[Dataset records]

◆ ◆ ◆ ◆ ◆ ◆ ◆

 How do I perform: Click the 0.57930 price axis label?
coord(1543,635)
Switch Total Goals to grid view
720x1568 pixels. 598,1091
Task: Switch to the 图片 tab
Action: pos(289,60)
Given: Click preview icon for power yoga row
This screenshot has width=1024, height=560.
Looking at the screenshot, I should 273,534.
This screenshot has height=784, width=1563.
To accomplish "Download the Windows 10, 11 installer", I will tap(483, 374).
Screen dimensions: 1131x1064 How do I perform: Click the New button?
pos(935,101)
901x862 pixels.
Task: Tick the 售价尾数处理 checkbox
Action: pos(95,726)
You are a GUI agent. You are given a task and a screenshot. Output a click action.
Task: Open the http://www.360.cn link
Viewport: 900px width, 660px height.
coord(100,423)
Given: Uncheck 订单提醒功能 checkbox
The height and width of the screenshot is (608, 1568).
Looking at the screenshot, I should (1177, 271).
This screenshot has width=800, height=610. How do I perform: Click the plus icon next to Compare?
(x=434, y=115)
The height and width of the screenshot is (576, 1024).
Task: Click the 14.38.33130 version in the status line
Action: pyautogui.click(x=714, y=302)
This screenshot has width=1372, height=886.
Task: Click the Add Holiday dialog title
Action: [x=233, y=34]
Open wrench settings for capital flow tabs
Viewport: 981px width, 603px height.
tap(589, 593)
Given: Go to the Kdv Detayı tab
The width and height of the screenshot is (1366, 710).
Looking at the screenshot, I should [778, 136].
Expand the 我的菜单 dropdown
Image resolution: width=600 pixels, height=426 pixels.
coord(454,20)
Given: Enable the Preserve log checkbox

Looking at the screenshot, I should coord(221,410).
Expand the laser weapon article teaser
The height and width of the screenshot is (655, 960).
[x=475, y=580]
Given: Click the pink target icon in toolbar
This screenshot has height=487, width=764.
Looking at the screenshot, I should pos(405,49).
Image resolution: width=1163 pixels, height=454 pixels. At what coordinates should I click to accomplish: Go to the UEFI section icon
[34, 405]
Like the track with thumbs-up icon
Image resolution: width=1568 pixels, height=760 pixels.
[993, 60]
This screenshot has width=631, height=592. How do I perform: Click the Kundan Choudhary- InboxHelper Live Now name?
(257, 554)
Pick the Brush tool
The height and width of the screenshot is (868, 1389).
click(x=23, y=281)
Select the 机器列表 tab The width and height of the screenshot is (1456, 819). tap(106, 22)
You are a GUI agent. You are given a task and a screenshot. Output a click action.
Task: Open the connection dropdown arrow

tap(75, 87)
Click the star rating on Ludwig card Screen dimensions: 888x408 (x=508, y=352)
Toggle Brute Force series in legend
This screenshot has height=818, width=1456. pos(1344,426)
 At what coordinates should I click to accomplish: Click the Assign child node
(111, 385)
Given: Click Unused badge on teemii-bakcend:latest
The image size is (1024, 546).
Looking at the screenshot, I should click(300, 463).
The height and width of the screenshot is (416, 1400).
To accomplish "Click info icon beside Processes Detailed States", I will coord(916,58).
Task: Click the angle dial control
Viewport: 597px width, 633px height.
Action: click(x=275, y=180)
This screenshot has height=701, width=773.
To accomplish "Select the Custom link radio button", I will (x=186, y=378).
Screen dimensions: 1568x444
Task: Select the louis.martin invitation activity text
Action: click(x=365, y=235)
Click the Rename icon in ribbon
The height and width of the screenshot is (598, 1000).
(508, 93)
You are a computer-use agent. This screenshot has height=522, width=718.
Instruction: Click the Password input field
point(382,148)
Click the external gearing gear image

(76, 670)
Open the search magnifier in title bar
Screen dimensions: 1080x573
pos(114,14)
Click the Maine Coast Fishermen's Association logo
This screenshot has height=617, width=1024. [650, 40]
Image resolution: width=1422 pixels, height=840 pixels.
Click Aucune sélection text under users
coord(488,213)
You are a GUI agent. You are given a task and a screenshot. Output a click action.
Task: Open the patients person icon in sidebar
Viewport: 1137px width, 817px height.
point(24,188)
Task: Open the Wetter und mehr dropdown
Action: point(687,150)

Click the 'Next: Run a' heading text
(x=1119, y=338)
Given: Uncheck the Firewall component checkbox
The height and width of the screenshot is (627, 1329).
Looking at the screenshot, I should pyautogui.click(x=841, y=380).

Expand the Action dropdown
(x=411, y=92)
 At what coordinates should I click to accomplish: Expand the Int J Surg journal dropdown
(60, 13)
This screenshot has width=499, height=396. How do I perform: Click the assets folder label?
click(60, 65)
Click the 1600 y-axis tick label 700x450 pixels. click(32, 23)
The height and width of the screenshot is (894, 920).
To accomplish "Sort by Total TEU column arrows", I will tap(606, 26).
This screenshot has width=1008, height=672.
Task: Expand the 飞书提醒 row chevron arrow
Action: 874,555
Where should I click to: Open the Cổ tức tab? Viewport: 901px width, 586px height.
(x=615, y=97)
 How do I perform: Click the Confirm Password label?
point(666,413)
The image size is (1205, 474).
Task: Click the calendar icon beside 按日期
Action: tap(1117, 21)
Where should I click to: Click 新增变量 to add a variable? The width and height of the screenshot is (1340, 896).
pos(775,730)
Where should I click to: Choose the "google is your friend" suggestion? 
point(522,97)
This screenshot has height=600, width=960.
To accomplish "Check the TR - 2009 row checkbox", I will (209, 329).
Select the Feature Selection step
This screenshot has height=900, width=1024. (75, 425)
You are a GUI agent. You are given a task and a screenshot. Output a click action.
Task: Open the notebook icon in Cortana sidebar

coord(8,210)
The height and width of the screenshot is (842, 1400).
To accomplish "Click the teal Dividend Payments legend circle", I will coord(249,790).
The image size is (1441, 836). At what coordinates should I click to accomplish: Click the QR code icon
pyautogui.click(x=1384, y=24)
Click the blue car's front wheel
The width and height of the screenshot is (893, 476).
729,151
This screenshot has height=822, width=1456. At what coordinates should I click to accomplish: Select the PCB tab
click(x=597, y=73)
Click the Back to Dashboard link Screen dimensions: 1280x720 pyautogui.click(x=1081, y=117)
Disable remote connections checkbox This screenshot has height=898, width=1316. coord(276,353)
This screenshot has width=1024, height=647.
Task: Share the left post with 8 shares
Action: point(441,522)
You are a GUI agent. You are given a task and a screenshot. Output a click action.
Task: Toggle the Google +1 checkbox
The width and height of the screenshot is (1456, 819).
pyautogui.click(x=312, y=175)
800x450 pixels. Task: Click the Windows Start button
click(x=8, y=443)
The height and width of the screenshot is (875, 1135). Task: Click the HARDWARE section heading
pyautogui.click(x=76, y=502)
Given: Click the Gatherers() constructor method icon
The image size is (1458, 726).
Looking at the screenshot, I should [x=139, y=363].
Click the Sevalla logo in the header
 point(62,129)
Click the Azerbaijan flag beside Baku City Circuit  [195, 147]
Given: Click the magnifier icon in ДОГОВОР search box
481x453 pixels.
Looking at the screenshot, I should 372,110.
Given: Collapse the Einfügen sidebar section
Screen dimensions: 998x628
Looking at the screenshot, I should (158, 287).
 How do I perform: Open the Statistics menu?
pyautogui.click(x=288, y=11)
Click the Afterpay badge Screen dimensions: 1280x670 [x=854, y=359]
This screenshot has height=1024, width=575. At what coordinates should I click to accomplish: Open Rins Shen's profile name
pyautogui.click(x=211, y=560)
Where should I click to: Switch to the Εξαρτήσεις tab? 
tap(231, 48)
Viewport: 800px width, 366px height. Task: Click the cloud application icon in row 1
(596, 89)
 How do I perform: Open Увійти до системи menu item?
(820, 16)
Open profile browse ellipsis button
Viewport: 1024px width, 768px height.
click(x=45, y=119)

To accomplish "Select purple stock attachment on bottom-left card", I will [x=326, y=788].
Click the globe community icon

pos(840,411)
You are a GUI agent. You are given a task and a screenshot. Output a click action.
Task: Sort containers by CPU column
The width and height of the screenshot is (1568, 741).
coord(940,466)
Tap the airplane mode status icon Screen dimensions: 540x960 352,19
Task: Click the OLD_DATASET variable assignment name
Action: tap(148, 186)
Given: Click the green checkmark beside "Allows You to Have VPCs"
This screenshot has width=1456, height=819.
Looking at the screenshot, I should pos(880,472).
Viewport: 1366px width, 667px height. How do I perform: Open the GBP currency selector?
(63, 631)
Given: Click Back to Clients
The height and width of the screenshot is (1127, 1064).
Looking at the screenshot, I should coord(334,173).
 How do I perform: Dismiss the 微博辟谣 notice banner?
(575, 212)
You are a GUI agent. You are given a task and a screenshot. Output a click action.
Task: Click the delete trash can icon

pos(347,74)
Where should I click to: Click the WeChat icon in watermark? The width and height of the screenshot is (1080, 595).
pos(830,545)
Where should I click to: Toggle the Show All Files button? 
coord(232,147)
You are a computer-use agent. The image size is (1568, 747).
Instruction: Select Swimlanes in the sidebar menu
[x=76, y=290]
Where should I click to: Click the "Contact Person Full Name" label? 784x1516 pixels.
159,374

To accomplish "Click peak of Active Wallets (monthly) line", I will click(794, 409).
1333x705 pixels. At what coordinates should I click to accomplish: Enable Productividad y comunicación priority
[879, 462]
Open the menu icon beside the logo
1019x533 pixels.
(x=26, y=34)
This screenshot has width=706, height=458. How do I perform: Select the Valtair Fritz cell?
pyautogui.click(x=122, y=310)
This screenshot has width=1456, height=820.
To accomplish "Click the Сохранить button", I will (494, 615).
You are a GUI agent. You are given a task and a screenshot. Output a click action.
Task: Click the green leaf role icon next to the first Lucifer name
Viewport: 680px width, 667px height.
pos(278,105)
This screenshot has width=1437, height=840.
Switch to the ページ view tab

◆ ◆ ◆ ◆ ◆ ◆ ◆

* **DIRECTIONS FOR THIS TASK**
Copy each line of the data that contains the word "badge".

* **RESPONSE TO THIS EXERCISE**
Given: Click Unused badge on teemii-bakcend:latest
Click the Afterpay badge Screen dimensions: 1280x670 [x=854, y=359]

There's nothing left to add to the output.